Is there a "purely algebraic" proof of the finiteness of the class number?
Yes, there exist purely algebraic conditions on a Dedekind domain which hold for all rings of integers in global fields and which imply that the class group is finite.
For a finite quotient domain $A$ (i.e., all non-trivial quotients are finite rings), a non-zero ideal $I\subseteq A$ and a non-zero $x\in A$, let $N_{A}(I)=|A/I|$ and $N_{A}(x)=|A/xA|$. Also define $N_{A}(0)=0$.

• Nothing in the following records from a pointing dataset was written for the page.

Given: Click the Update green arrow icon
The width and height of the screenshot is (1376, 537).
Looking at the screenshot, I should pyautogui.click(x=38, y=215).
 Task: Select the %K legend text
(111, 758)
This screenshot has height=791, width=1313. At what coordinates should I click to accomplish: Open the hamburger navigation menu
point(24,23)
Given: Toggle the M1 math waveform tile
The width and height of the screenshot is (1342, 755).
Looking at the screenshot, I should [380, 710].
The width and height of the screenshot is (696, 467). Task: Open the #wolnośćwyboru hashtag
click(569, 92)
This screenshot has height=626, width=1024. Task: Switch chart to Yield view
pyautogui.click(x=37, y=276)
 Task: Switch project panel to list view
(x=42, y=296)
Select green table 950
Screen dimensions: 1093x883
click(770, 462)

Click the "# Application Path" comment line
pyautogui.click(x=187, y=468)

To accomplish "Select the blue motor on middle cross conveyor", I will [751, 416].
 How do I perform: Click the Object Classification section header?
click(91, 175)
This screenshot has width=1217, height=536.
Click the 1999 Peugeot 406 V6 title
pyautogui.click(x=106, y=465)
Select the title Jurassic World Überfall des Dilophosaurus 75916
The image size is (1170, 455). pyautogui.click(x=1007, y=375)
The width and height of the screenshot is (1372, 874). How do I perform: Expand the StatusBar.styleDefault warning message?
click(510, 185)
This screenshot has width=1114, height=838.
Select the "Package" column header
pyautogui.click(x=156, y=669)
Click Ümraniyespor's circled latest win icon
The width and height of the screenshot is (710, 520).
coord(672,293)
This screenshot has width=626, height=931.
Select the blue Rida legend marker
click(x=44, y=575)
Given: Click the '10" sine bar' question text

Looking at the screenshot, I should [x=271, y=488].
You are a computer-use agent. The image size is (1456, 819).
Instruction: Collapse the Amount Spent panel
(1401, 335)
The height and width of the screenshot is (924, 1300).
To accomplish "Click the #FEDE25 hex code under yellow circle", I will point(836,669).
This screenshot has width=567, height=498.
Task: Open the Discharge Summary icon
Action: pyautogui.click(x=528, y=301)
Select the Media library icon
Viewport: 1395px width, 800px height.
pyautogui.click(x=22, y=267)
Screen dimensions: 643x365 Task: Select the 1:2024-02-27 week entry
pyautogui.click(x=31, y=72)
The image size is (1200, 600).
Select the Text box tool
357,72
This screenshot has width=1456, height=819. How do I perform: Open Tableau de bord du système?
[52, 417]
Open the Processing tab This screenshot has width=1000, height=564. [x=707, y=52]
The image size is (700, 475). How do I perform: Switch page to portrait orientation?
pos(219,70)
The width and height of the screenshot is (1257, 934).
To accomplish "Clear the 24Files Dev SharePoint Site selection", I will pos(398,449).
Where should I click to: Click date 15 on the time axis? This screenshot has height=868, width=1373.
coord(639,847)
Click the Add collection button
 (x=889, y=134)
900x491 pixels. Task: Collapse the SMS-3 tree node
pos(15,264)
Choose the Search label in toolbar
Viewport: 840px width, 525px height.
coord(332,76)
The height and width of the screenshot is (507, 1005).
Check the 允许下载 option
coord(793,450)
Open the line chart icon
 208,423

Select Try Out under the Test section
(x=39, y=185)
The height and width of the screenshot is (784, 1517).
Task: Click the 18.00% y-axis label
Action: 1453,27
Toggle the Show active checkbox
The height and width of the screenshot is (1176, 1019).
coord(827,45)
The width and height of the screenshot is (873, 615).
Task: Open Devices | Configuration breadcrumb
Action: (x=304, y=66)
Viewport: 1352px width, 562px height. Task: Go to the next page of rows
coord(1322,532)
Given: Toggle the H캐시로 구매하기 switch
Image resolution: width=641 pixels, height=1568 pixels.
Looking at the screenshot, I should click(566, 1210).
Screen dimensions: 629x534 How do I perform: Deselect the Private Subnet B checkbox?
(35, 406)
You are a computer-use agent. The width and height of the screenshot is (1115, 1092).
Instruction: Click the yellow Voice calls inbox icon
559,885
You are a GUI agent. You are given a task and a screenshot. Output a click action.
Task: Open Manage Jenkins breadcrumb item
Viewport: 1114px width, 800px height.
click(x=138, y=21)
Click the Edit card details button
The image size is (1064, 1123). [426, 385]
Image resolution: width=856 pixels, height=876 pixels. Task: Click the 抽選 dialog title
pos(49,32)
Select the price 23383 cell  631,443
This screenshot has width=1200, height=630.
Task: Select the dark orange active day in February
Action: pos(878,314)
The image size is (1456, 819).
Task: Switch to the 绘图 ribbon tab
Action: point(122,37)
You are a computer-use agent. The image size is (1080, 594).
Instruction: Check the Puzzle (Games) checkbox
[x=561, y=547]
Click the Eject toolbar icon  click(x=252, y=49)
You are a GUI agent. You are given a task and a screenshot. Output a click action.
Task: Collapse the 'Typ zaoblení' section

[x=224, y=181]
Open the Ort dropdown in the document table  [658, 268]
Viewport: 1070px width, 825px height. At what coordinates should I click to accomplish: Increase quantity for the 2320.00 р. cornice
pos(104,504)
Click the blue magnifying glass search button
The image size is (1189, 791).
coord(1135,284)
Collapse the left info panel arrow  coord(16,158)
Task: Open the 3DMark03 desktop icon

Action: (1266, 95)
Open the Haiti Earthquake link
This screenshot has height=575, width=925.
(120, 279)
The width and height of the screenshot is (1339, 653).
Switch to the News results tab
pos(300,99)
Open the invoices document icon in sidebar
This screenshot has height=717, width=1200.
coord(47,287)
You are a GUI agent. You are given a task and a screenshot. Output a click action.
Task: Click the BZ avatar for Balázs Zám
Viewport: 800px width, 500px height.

Call a principal ideal domain $A$ a basic PID if the following conditions are satisfied:
$A$ is a finite quotient domain,
for each $m\in\mathbb{N}$,$$\#\{x\in A\mid N_{A}(x)\leq m\}>m$$ (i.e., $A$ has “enough elements of small norm”),
there exists a constant $C\in\mathbb{N}$ such that for all $x,y\in A$, $$N_{A}(x+y)\leq C\cdot(N_{A}(x)+N_{A}(y))$$ (i.e., $N_{A}$ satisfies the “quasi-triangle inequality”).
Theorem. Let $A$ be a basic PID and let $B$ be a Dedekind domain which is finitely generated and free as an $A$-module. Then $B$ has finite ideal class group.
For the proof, see here.
It is easy to verify that $\mathbb{Z}$ and $\mathbb{F}_q[t]$ are basic PIDs, so the ring of integers in any global field satisfies the hypotheses of the above theorem (using the non-trivial fact that rings of integers in global fields are finitely generated over one of these PIDs).
More generally, one can take the class of overrings of Dedekind domains which are finitely generated and free over some basic PIDs. Since it is known that an overring of a Dedekind domain with finite class group also has finite class group, this gives a wider class of algebraically defined Dedekind domains (including $S$-integers like $\mathbb{Z}[\frac{1}{p}]$) with finite class group.
Added: The second condition for basic PIDs can be relaxed to: there exists a constant $c\in\mathbb{N}$ such that for each $m\in\mathbb{N}$, $$ \#\{x\in A\mid N_{A}(x)\leq c\cdot m\}\geq m. $$
A nice account of Dedekind's `greatest common divisor' of two algebraic number is given in Hecke's book, 'Lectures on the Theory of Algebraic Numbers'. You wont of course see an algebraic proof there.
The closest I know of an answer to your question is given by Stickelberger's theorem on ideal class annihilators. In Ireland and Rosen at the end of Chapter 14 you can even find an algebraic proof that the class group of $\mathbb{Q}(\sqrt{-p}), p\equiv 3 \mod 4$ is annihilated by the classical $(N-R)/p$. In fact it is the class number, but I don't know that you can prove this algebraically.
Of course this only applies to abelian extensions of $\mathbb{Q}$, so it doesn't really come close to answering the general question!